To read more about Single Page Application: http://en.wikipedia.org/wiki/Single-page_application

To read more about Single Page Applications using AngularJS: http://scotch.io/tutorials/javascript/single-page-apps-with-angularjs-routing-and-templating2

To read more about REST services: http://www.vinaysahni.com/best-practices-for-a-pragmatic-restful-api


This is not the end of the story though. I said that any route that you hit, the server will always return the same HTML. Then why use ASP.NET MVC5? This basic HTML can be a static file, right?

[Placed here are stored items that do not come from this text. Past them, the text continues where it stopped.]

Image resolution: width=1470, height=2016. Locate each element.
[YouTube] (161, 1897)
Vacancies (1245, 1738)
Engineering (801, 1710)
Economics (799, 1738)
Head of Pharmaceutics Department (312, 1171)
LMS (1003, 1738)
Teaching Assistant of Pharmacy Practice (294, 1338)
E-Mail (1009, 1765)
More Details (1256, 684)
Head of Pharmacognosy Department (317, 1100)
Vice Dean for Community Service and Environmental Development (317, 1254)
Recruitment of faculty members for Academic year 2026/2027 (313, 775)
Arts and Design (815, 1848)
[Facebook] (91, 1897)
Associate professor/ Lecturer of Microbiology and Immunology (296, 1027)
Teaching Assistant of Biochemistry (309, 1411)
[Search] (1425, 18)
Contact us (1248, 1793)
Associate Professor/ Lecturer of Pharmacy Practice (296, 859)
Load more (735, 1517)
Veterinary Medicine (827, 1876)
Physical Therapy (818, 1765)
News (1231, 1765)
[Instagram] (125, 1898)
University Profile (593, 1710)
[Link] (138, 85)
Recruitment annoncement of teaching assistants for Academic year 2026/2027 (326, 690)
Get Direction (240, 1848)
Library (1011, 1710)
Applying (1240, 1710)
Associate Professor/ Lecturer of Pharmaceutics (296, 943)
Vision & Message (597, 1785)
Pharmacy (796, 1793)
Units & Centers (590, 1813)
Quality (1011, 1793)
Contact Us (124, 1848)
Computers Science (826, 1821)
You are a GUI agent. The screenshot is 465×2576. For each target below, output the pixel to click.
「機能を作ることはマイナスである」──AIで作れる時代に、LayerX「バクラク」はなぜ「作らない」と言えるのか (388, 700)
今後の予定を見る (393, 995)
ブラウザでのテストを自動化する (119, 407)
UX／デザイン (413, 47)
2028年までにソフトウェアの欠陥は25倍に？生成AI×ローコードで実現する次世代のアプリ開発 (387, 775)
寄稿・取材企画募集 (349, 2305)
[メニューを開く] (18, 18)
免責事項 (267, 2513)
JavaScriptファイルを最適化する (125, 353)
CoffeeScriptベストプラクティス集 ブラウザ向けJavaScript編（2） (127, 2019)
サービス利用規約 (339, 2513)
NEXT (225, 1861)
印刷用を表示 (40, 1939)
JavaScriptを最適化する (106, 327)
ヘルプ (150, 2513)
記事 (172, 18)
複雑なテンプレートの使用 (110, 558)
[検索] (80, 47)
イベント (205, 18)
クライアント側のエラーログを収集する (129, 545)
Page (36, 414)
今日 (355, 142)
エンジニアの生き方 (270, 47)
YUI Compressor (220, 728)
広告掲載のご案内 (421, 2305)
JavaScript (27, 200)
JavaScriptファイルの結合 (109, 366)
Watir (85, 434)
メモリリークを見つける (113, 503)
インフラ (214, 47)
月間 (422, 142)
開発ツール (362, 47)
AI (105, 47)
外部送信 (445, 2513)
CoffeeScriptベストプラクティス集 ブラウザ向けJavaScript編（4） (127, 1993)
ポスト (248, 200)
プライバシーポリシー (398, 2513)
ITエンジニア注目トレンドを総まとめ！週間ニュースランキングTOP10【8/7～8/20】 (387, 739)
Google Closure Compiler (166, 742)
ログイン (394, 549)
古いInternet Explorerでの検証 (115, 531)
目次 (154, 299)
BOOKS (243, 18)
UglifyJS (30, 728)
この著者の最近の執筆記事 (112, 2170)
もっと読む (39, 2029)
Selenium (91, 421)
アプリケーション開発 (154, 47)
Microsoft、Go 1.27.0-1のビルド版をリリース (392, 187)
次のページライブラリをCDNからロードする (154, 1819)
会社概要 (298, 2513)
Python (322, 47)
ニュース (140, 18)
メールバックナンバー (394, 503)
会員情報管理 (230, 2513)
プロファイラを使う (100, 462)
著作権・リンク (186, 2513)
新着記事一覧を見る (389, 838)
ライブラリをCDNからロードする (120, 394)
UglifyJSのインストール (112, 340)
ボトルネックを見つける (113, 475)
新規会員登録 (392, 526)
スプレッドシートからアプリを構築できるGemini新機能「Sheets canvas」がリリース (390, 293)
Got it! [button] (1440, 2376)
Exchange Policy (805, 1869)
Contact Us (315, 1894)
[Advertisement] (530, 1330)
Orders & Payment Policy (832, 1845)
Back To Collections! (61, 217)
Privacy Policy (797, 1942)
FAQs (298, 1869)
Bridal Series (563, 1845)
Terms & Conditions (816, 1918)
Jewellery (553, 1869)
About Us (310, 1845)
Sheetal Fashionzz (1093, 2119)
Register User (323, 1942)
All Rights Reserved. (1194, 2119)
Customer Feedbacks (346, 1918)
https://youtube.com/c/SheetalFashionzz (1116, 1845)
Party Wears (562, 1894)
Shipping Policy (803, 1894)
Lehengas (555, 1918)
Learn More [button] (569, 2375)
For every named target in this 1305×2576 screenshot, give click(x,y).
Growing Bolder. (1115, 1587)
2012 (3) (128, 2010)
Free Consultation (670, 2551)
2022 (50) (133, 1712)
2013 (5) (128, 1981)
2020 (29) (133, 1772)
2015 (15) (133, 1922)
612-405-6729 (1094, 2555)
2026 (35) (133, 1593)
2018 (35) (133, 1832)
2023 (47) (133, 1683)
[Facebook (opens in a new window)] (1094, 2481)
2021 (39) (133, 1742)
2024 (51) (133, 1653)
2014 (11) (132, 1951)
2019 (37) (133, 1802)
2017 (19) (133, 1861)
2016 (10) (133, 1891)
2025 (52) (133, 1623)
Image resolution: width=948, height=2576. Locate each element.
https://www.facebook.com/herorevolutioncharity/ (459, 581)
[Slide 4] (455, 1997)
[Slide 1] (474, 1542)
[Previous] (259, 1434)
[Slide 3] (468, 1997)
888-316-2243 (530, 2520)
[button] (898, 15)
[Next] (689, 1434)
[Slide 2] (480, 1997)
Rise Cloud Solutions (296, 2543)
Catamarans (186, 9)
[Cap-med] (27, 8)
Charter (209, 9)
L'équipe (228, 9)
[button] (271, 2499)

Well, this concept will not work when it comes to Search Engine Optimization. Search engines bots are not executing JavaScript, so they expect that all that they need is served with that single hit on your route (link). Also, Facebook does not execute JavaScript, but also expects HTML specific to the page that the user is trying to share.

So, what we did is we created the same routing on the server side as the one mapped on AngularJS and added a filter to each action. This filter checks if the request is being made from a browser, it returns the same HTML for every action. If it is a request from Google or Bing bot, or Facebook scraper, then the filter allows execution of the action and the action returns appropriate HTML for that route. This HTML is very basic, structured really well to be understood by Google, Bind and Facebook and does not include any CSS or JavaScript.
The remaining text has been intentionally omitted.